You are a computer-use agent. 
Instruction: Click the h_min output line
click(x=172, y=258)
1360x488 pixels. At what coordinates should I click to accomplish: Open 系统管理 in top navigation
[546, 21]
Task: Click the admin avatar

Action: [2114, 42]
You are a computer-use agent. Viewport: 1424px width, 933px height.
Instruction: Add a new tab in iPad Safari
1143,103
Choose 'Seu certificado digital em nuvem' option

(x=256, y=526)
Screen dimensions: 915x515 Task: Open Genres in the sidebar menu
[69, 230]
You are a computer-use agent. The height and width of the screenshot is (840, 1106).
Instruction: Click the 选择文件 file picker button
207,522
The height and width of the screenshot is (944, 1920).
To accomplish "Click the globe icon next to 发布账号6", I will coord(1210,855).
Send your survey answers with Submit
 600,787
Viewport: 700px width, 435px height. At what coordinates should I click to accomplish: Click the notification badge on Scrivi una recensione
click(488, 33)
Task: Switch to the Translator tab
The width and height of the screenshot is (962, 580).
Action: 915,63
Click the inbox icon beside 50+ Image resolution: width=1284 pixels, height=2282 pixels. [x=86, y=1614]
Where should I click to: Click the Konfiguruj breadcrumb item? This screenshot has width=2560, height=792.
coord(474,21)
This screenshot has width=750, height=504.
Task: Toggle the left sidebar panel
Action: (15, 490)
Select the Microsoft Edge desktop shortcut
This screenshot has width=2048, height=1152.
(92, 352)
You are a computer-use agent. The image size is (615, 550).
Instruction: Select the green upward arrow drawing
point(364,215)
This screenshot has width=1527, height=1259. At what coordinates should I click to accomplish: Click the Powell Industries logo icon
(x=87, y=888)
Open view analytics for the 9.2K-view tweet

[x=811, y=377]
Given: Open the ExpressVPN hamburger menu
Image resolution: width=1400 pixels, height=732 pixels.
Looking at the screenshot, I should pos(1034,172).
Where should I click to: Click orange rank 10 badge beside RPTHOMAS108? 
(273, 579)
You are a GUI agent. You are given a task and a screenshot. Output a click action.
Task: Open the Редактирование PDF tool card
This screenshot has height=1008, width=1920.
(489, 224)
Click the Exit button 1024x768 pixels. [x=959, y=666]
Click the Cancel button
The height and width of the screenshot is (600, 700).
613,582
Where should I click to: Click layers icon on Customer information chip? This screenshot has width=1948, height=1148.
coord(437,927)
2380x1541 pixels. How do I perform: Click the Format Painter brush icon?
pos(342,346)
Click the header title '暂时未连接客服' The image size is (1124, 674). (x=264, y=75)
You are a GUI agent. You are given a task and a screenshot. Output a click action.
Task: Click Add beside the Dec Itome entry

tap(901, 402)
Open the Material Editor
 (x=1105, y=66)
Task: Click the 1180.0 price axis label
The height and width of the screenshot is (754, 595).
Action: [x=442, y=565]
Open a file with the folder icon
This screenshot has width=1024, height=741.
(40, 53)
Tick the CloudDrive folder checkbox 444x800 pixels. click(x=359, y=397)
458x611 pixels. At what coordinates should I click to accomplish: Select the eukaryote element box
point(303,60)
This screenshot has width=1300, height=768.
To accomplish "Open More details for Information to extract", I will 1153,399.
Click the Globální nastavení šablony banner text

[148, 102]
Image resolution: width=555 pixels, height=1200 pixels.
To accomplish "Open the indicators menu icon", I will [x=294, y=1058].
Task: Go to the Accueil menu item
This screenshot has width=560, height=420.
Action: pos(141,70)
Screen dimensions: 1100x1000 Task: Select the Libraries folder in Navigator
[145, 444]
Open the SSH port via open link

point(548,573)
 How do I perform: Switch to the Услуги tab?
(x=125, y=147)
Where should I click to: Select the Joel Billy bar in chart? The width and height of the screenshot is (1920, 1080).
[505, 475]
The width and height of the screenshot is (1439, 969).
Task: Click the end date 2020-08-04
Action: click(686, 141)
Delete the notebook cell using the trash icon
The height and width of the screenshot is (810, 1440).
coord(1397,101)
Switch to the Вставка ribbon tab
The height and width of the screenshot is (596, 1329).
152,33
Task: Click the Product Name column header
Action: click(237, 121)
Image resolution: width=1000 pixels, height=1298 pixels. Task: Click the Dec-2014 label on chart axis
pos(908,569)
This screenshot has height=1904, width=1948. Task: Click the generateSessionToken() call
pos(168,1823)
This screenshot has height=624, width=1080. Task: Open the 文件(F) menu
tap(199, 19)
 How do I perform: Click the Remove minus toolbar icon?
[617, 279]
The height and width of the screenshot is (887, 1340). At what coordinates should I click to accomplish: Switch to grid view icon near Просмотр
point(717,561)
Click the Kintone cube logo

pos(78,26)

- - - -

- _Instructions for the task_:
Rewrite all the rows above, swapping "computer-use agent" for "desktop assistant" and leaving everything else unchanged.

- _Completed task_:
You are a desktop assistant. 
Instruction: Click the h_min output line
click(x=172, y=258)
1360x488 pixels. At what coordinates should I click to accomplish: Open 系统管理 in top navigation
[546, 21]
Task: Click the admin avatar

Action: [2114, 42]
You are a desktop assistant. Viewport: 1424px width, 933px height.
Instruction: Add a new tab in iPad Safari
1143,103
Choose 'Seu certificado digital em nuvem' option

(x=256, y=526)
Screen dimensions: 915x515 Task: Open Genres in the sidebar menu
[69, 230]
You are a desktop assistant. The height and width of the screenshot is (840, 1106).
Instruction: Click the 选择文件 file picker button
207,522
The height and width of the screenshot is (944, 1920).
To accomplish "Click the globe icon next to 发布账号6", I will coord(1210,855).
Send your survey answers with Submit
 600,787
Viewport: 700px width, 435px height. At what coordinates should I click to accomplish: Click the notification badge on Scrivi una recensione
click(488, 33)
Task: Switch to the Translator tab
The width and height of the screenshot is (962, 580).
Action: 915,63
Click the inbox icon beside 50+ Image resolution: width=1284 pixels, height=2282 pixels. [x=86, y=1614]
Where should I click to: Click the Konfiguruj breadcrumb item? This screenshot has width=2560, height=792.
coord(474,21)
This screenshot has width=750, height=504.
Task: Toggle the left sidebar panel
Action: (15, 490)
Select the Microsoft Edge desktop shortcut
This screenshot has width=2048, height=1152.
(92, 352)
You are a desktop assistant. The image size is (615, 550).
Instruction: Select the green upward arrow drawing
point(364,215)
This screenshot has width=1527, height=1259. At what coordinates should I click to accomplish: Click the Powell Industries logo icon
(x=87, y=888)
Open view analytics for the 9.2K-view tweet

[x=811, y=377]
Given: Open the ExpressVPN hamburger menu
Image resolution: width=1400 pixels, height=732 pixels.
Looking at the screenshot, I should pos(1034,172).
Where should I click to: Click orange rank 10 badge beside RPTHOMAS108? 
(273, 579)
You are a GUI agent. You are given a task and a screenshot. Output a click action.
Task: Open the Редактирование PDF tool card
This screenshot has height=1008, width=1920.
(489, 224)
Click the Exit button 1024x768 pixels. [x=959, y=666]
Click the Cancel button
The height and width of the screenshot is (600, 700).
613,582
Where should I click to: Click layers icon on Customer information chip? This screenshot has width=1948, height=1148.
coord(437,927)
2380x1541 pixels. How do I perform: Click the Format Painter brush icon?
pos(342,346)
Click the header title '暂时未连接客服' The image size is (1124, 674). (x=264, y=75)
You are a GUI agent. You are given a task and a screenshot. Output a click action.
Task: Click Add beside the Dec Itome entry

tap(901, 402)
Open the Material Editor
 (x=1105, y=66)
Task: Click the 1180.0 price axis label
The height and width of the screenshot is (754, 595).
Action: [x=442, y=565]
Open a file with the folder icon
This screenshot has width=1024, height=741.
(40, 53)
Tick the CloudDrive folder checkbox 444x800 pixels. click(x=359, y=397)
458x611 pixels. At what coordinates should I click to accomplish: Select the eukaryote element box
point(303,60)
This screenshot has width=1300, height=768.
To accomplish "Open More details for Information to extract", I will 1153,399.
Click the Globální nastavení šablony banner text

[148, 102]
Image resolution: width=555 pixels, height=1200 pixels.
To accomplish "Open the indicators menu icon", I will [x=294, y=1058].
Task: Go to the Accueil menu item
This screenshot has width=560, height=420.
Action: pos(141,70)
Screen dimensions: 1100x1000 Task: Select the Libraries folder in Navigator
[145, 444]
Open the SSH port via open link

point(548,573)
 How do I perform: Switch to the Услуги tab?
(x=125, y=147)
Where should I click to: Select the Joel Billy bar in chart? The width and height of the screenshot is (1920, 1080).
[505, 475]
The width and height of the screenshot is (1439, 969).
Task: Click the end date 2020-08-04
Action: click(686, 141)
Delete the notebook cell using the trash icon
The height and width of the screenshot is (810, 1440).
coord(1397,101)
Switch to the Вставка ribbon tab
The height and width of the screenshot is (596, 1329).
152,33
Task: Click the Product Name column header
Action: click(237, 121)
Image resolution: width=1000 pixels, height=1298 pixels. Task: Click the Dec-2014 label on chart axis
pos(908,569)
This screenshot has height=1904, width=1948. Task: Click the generateSessionToken() call
pos(168,1823)
This screenshot has height=624, width=1080. Task: Open the 文件(F) menu
tap(199, 19)
 How do I perform: Click the Remove minus toolbar icon?
[617, 279]
The height and width of the screenshot is (887, 1340). At what coordinates should I click to accomplish: Switch to grid view icon near Просмотр
point(717,561)
Click the Kintone cube logo

pos(78,26)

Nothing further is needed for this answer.